4. An encoding method comprising: performing first encoding processing with respect to an input signal to acquire first layer encoded data; decoding the first layer encoded data to acquire a first layer decoded signal; transforming a first layer error signal that is a difference between the input signal and the first layer decoded data into a frequency domain to calculate a first layer error transform coefficient; and performing second encoding processing with respect to the first layer error transform coefficient to acquire second layer encoded data, wherein the second encoding processing comprises: determining a band which is a target to be encoded by the second encoding processing, based on tonality or energy of the input signal; referring the first layer error transform coefficient included in the determined band which has a predetermined first bandwidth, to generate a first shape vector by arranging a predetermined number of pulses in the band, and to generate first shape encoded information from positions of the predetermined number of pulses; calculating a target gain per subband having a predetermined second bandwidth, using the first layer error transform coefficient and the first shape vector included in the band; generating a gain vector using a plurality of the target gains calculated per subband; and encoding the gain vector to acquire first gain encoded information.
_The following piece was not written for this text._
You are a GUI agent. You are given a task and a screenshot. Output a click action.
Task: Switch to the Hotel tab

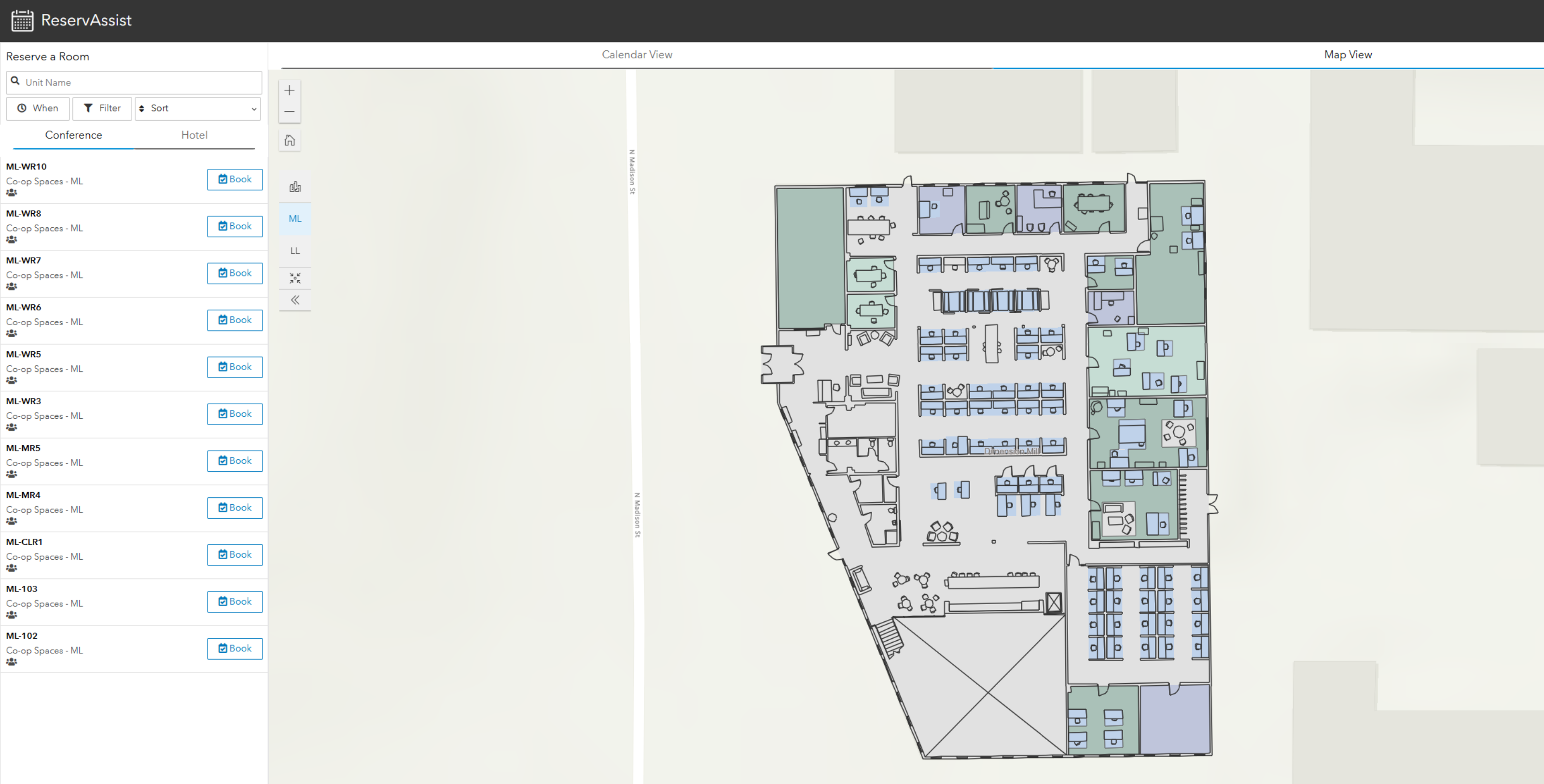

5. A decoding method comprising: receiving first layer encoded data and second layer encoded data, the first layer encoded data being acquired by encoding input data, the second layer encoded data being acquired by decoding the first layer encoded data to acquire a first layer decoded signal, calculating a first layer error transform coefficient by transforming a first layer error signal into a frequency domain, where the first layer error signal is a difference between the input signal and the first layer decoded signal, and encoding the calculated first layer error transform coefficient; decoding the first layer encoded data to generate a first layer decoded signal; decoding the second layer encoded data to generate a first layer decoded error transform coefficient; transforming the first layer decoded error transform coefficient into a time domain to generate a first decoded error signal; and adding the first layer decoded signal and the first layer decoded error signal to generate a decoded signal, wherein the second layer encoded data includes first shape encoded information and first gain encoded information, the first shape encoded information is acquired from positions of a plurality of pulses of a first shape vector generated by arranging a pulse at positions of a plurality of transform coefficients with a large amplitude value, for a part of a band of the first layer error transform coefficient; and the first gain encoded information is acquired by dividing the first shape vector into a plurality of subbands, dividing the part of the band of the first layer error transform coefficient into a plurality of subbands, calculating a target gain per subband using the first shape vector and the first layer error transform coefficient, and encoding one gain vector comprising the plurality of target gains.